## Task brief
For the records below, say how many lines contain the string "computer". Give no other text.

(Beginning of Entries shown)

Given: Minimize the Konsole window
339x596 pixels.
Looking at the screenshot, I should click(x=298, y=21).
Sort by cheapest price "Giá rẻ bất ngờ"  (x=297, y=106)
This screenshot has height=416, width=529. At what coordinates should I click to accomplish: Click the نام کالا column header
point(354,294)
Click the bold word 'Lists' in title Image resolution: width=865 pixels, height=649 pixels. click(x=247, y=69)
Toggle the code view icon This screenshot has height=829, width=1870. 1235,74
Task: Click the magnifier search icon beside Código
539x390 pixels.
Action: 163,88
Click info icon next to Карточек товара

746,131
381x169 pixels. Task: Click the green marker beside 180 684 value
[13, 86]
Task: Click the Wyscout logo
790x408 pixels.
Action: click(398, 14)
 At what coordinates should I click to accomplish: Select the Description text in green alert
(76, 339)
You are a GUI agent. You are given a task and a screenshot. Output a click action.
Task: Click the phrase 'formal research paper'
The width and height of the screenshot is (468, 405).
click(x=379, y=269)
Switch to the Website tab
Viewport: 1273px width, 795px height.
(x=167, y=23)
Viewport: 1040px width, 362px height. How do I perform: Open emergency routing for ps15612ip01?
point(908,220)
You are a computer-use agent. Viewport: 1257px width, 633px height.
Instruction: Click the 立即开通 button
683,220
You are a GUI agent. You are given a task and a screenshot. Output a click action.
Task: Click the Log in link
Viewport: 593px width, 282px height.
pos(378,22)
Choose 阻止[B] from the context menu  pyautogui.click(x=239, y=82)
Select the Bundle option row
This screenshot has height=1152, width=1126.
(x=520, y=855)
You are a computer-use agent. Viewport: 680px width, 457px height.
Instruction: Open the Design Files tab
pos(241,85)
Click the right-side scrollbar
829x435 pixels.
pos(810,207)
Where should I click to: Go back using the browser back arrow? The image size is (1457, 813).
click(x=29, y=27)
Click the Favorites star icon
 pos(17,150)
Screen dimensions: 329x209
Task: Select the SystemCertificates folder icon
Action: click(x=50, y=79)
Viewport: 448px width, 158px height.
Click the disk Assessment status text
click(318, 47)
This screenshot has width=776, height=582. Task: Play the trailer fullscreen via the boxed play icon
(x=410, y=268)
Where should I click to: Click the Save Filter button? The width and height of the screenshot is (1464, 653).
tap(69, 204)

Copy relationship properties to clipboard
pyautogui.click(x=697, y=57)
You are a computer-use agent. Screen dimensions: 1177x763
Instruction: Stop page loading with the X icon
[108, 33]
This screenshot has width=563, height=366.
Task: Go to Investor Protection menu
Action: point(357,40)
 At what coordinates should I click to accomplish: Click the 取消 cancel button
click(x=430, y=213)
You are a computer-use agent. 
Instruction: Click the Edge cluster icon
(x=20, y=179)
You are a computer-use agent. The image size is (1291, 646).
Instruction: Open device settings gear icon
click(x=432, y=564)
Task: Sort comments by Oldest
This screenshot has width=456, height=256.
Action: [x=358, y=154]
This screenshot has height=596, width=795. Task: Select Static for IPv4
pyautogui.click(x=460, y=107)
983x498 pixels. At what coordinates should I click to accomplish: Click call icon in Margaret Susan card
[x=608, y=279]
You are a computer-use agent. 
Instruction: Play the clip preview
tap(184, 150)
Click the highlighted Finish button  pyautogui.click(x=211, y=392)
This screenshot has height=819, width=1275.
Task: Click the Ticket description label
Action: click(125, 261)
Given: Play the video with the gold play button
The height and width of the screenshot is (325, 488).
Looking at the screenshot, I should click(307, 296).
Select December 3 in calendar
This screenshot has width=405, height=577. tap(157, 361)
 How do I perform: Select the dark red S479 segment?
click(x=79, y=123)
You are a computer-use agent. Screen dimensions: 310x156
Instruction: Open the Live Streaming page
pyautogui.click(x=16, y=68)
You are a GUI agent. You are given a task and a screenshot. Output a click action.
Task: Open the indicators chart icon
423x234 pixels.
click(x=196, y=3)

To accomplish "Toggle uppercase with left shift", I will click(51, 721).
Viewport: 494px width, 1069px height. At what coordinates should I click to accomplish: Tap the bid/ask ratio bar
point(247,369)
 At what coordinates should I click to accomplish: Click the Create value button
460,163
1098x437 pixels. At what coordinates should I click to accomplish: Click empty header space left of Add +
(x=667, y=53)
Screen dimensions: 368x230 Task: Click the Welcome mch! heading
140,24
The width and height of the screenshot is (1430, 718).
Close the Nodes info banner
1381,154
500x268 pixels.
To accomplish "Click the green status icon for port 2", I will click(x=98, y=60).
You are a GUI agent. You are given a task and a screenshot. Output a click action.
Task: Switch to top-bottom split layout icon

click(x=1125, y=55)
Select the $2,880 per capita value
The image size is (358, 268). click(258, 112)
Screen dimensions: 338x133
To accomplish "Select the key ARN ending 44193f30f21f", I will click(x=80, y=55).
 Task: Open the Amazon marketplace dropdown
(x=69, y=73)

(End of Entries shown)

## Response below
7